Source data:
=== Begin Enclosure ===
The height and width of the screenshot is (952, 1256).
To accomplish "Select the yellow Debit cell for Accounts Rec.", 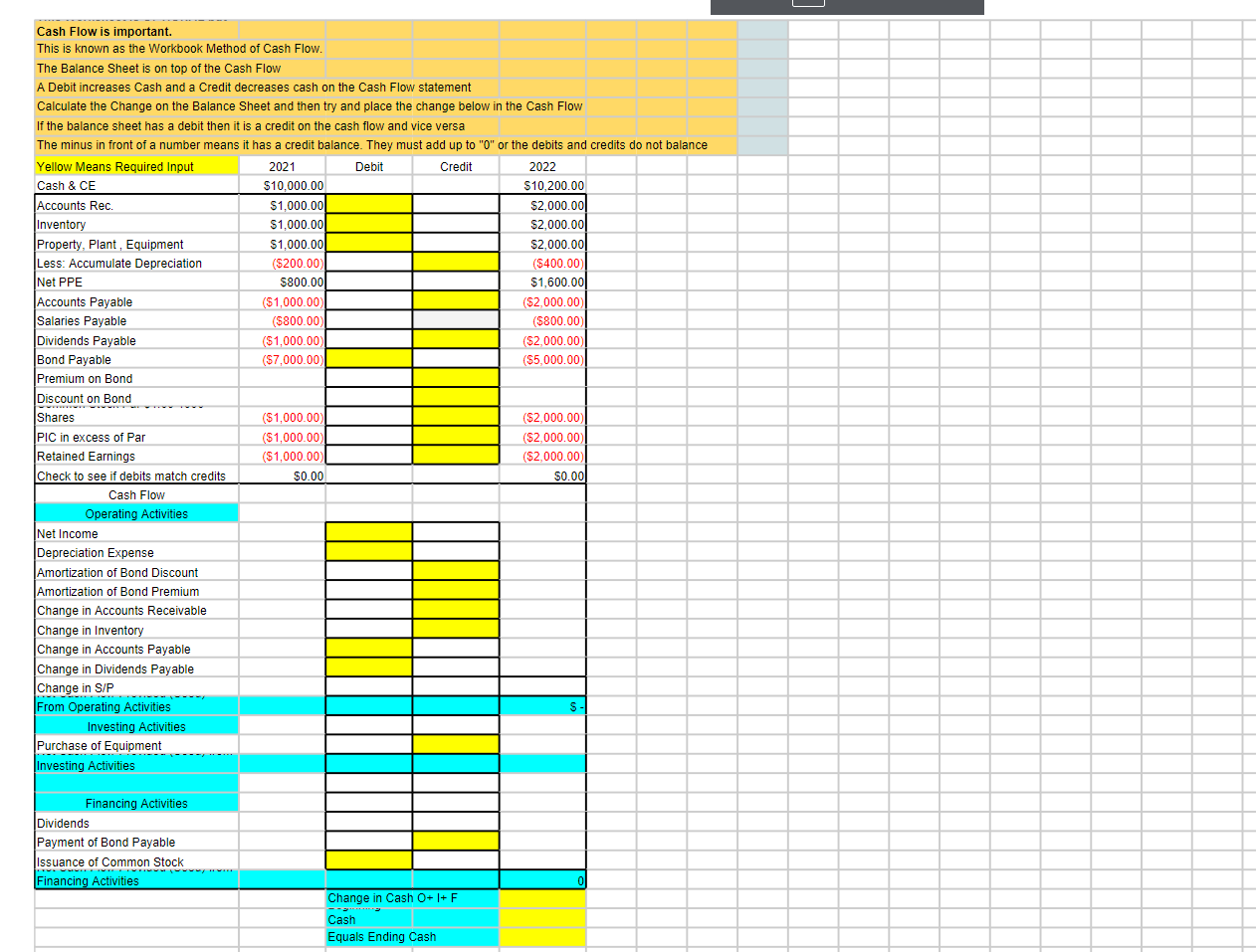I will coord(368,203).
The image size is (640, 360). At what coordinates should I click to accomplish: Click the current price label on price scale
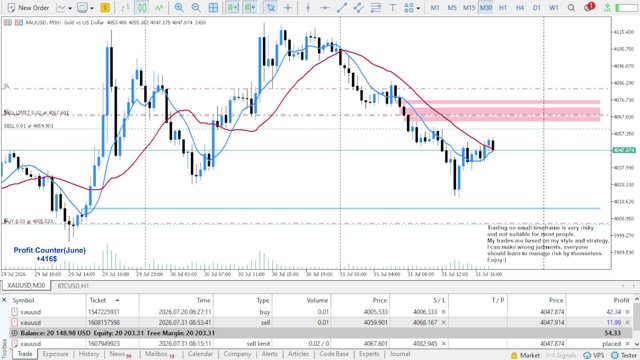pos(624,150)
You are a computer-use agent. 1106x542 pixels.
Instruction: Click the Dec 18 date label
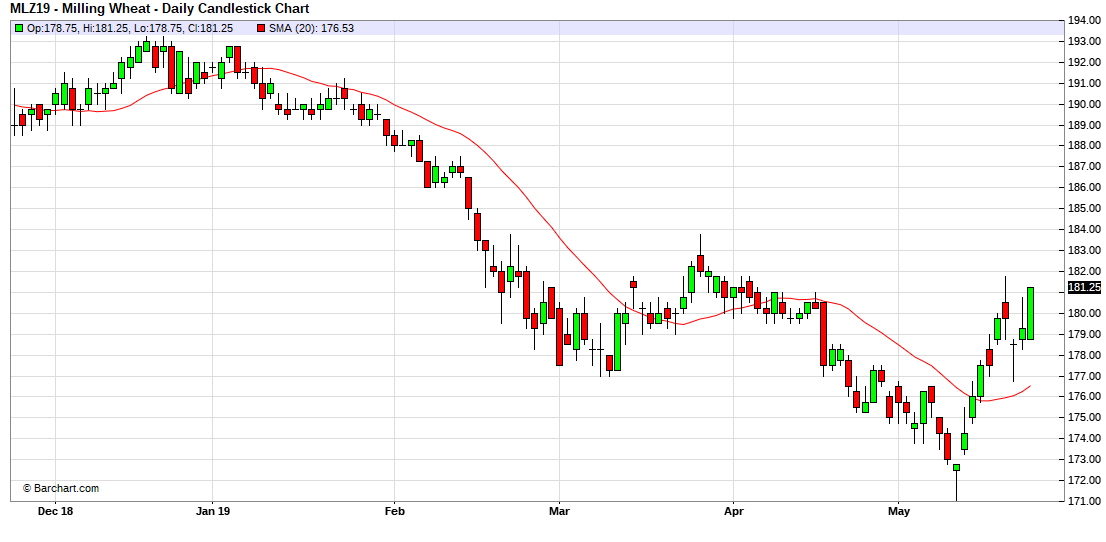pyautogui.click(x=54, y=510)
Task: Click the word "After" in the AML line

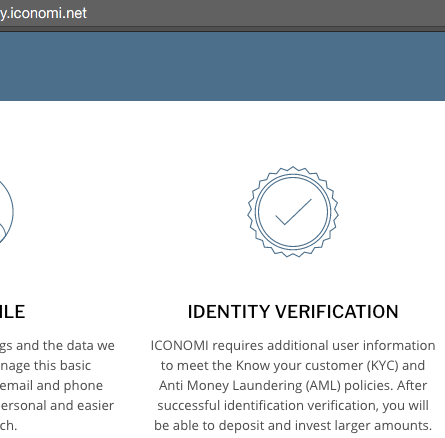Action: [412, 386]
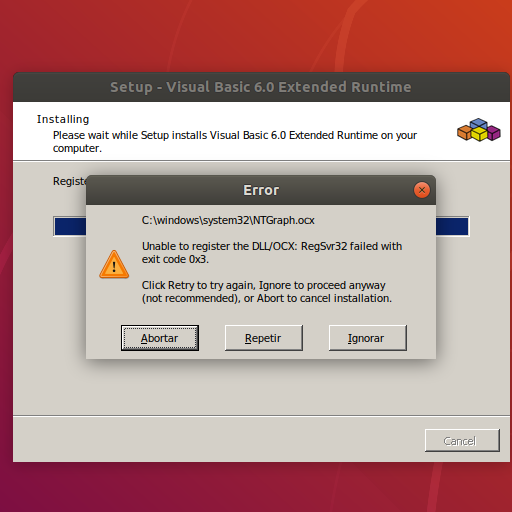Image resolution: width=512 pixels, height=512 pixels.
Task: Click the RegSvr32 failed error message
Action: coord(272,253)
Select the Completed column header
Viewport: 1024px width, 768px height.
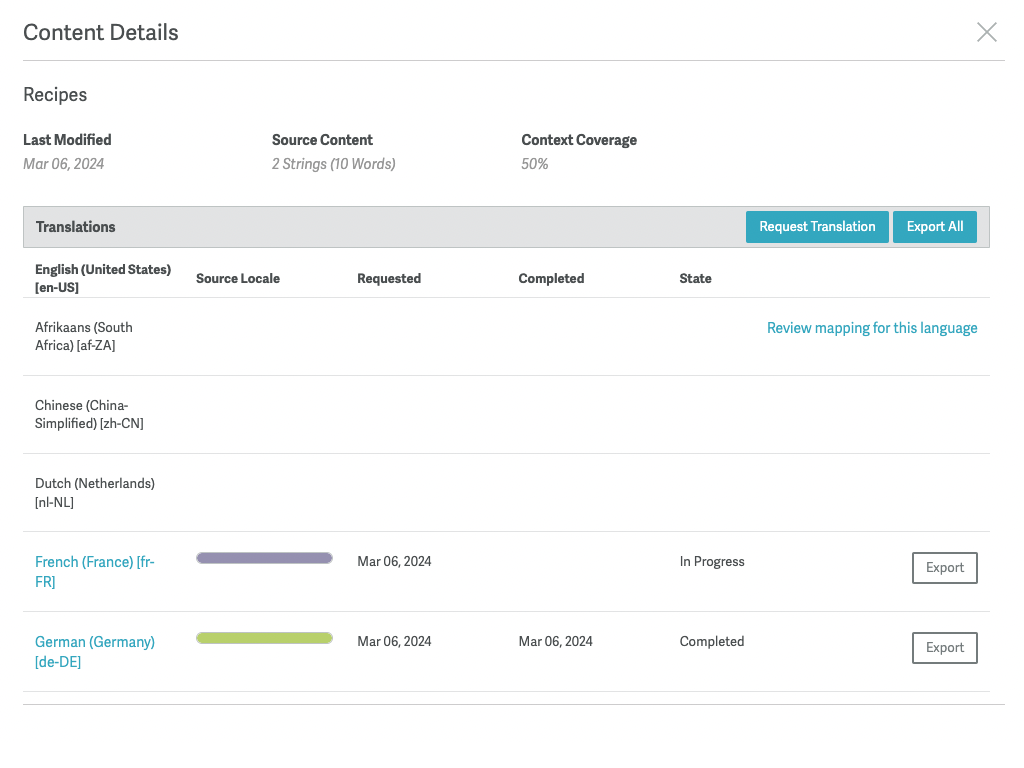coord(551,279)
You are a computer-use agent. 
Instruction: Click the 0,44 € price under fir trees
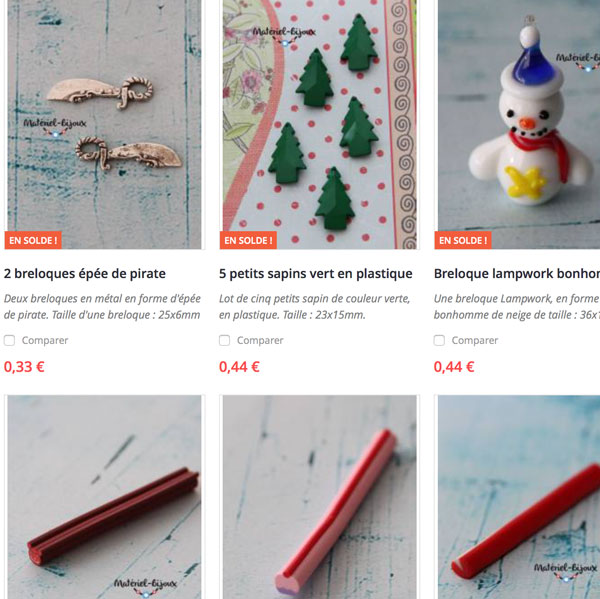coord(239,367)
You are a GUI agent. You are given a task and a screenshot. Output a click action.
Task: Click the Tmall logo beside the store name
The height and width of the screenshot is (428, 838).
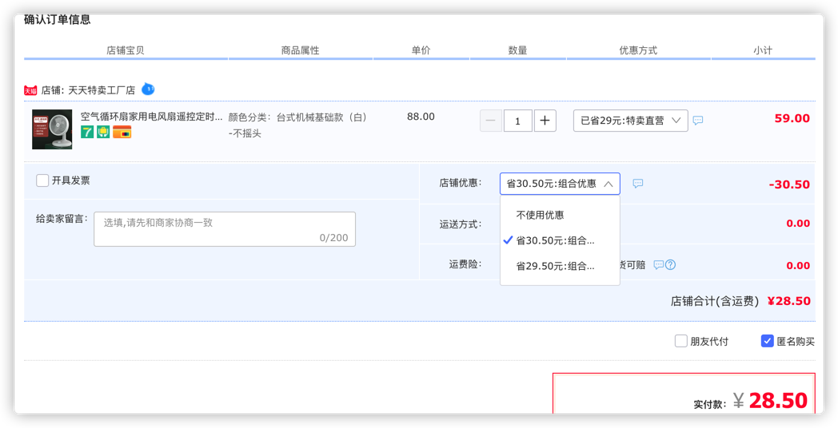[x=30, y=90]
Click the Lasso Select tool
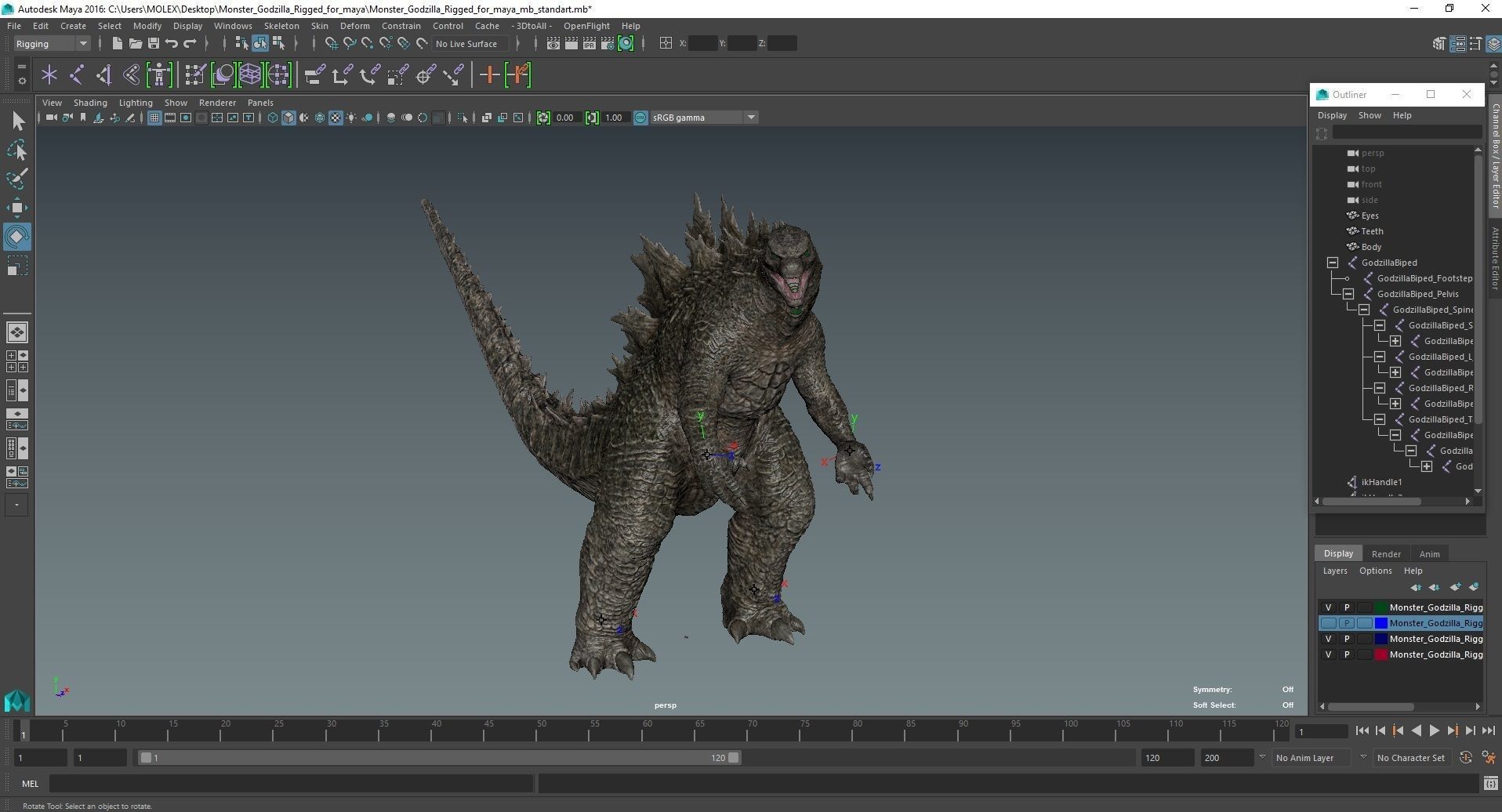This screenshot has height=812, width=1502. [x=17, y=150]
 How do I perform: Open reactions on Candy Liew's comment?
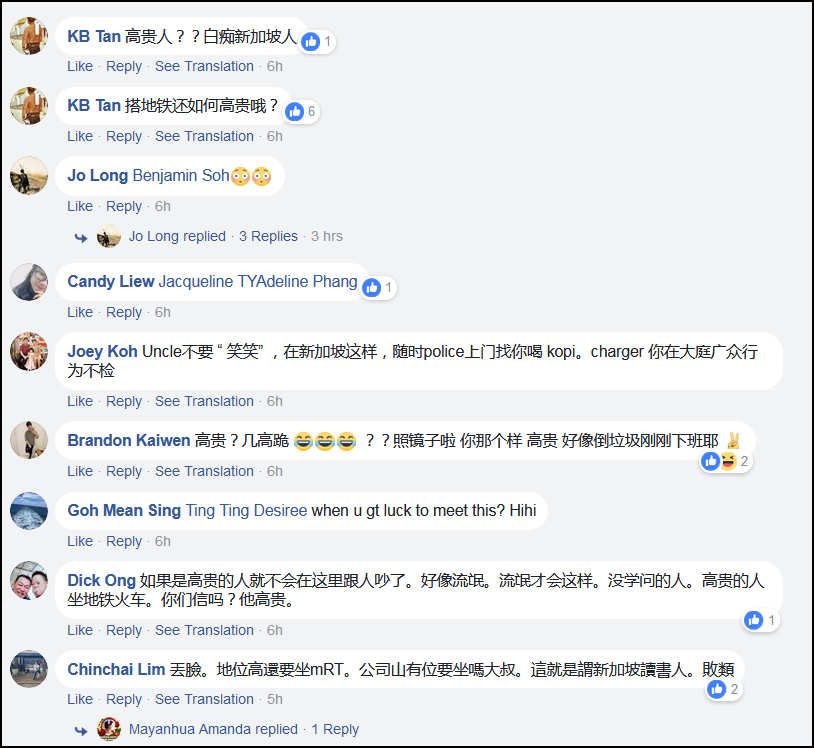tap(378, 288)
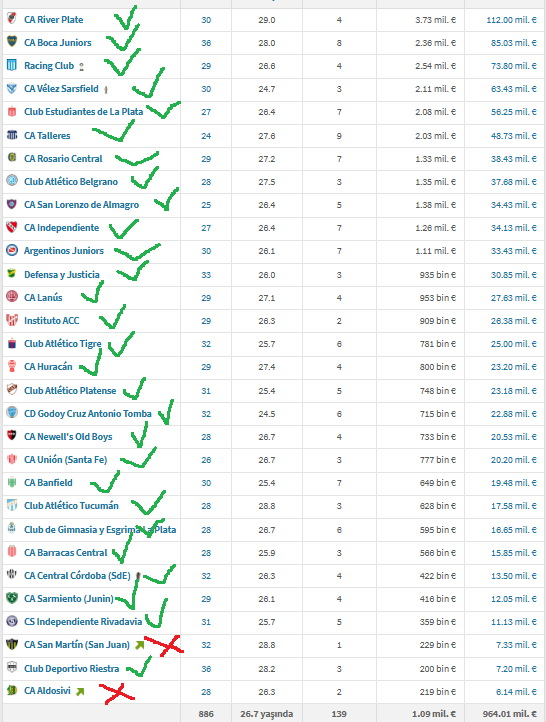Click the Defensa y Justicia crest icon

point(12,274)
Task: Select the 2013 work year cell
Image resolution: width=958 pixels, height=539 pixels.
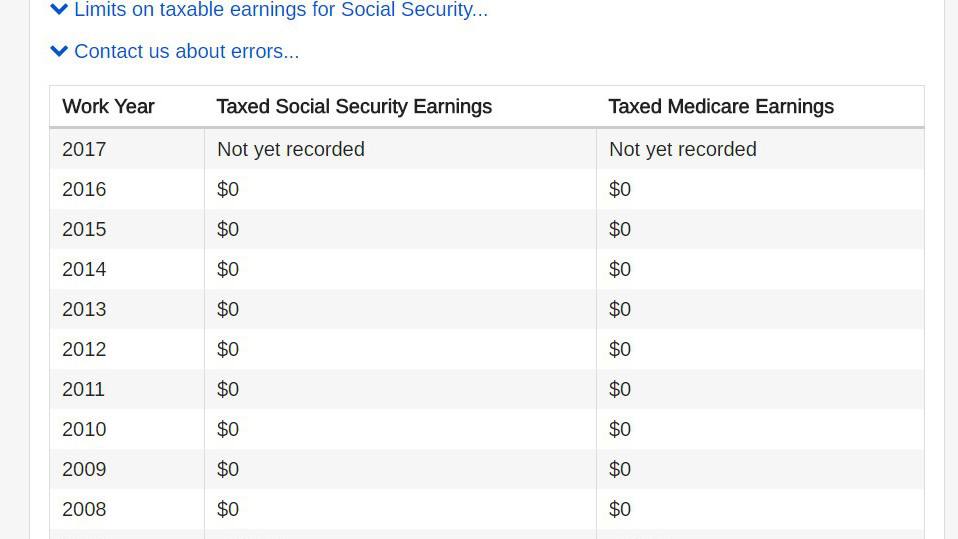Action: 84,309
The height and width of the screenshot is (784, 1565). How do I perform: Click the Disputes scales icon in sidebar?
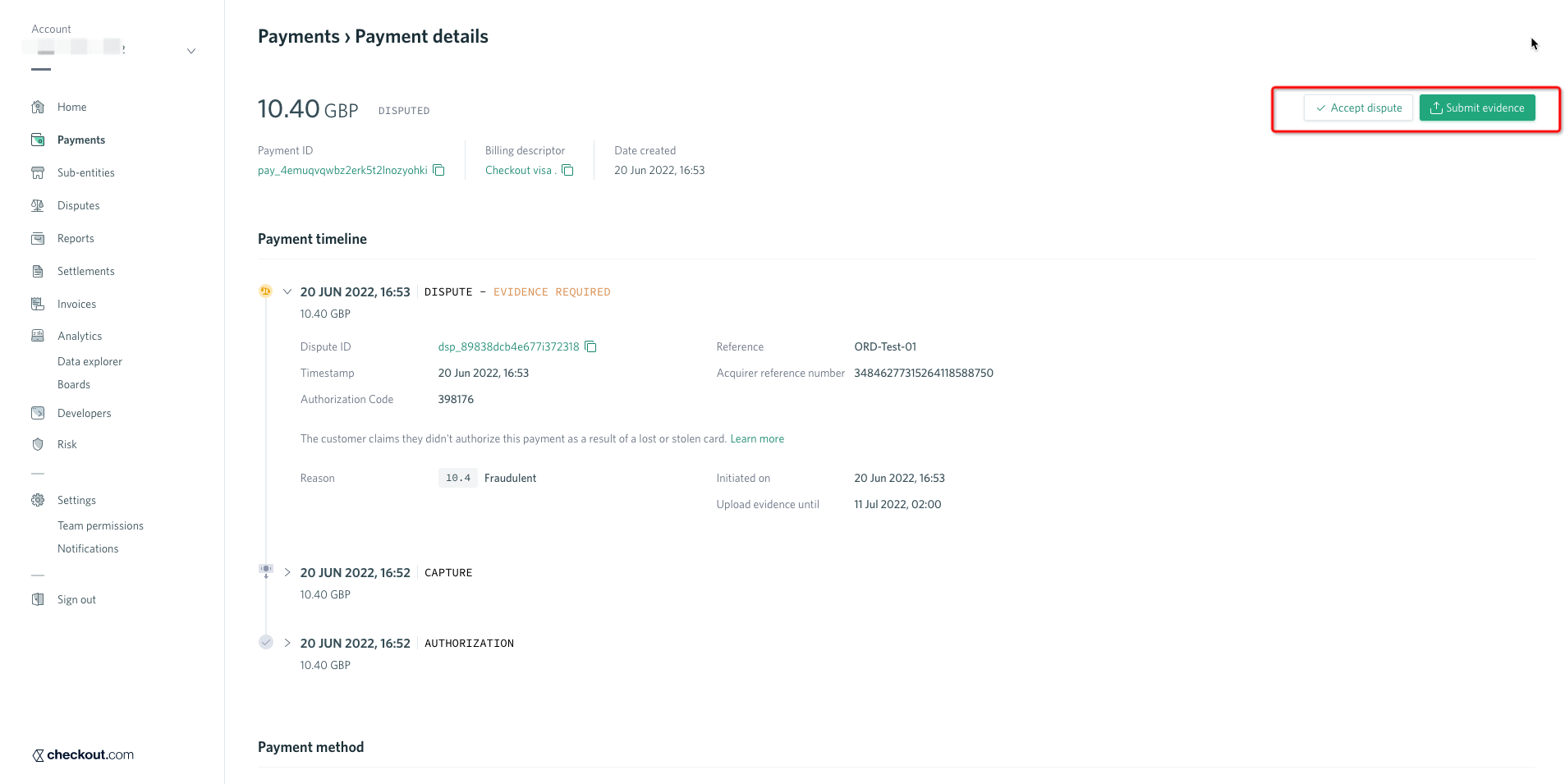(x=38, y=205)
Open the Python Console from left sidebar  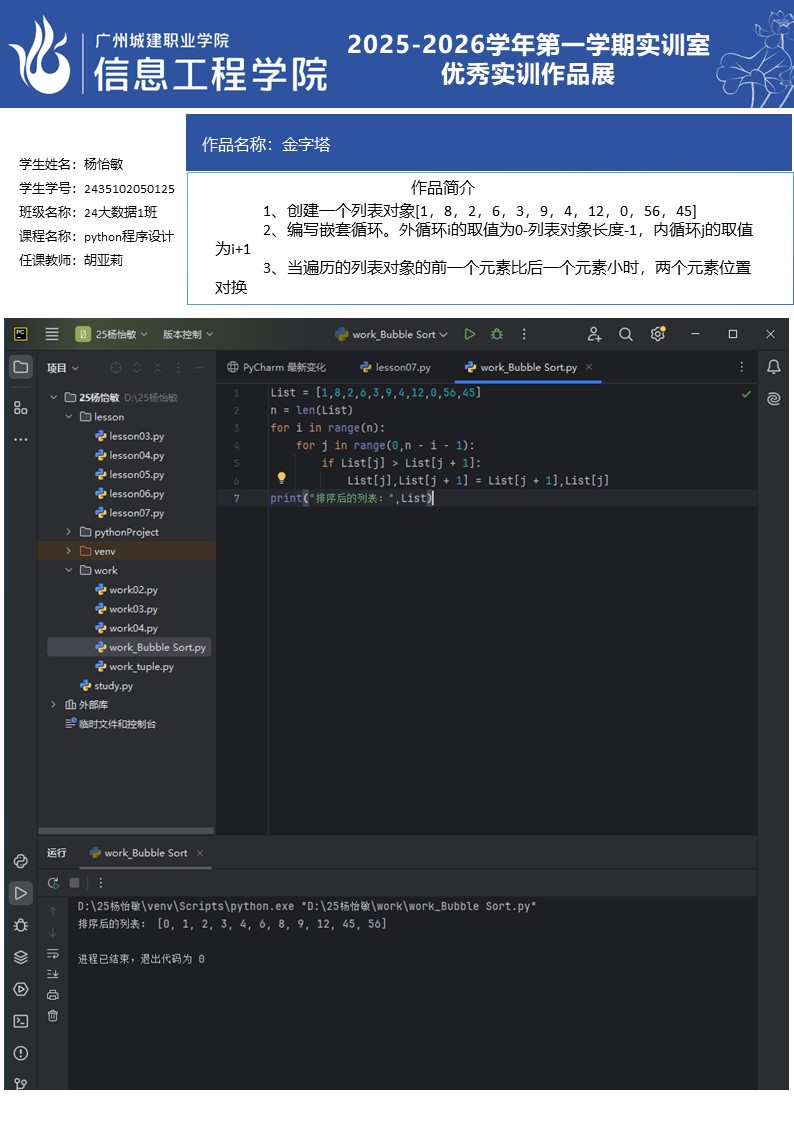(21, 861)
=== End Enclosure ===
Work instructions: Search the listing above for the string "agent". Copy every line that contains it.

Final answer:
You are a computer-use agent. 1106x542 pixels.
You are a computer-use agent. 
You are a GUI agent. You are given a task and a screenshot. Output a click action.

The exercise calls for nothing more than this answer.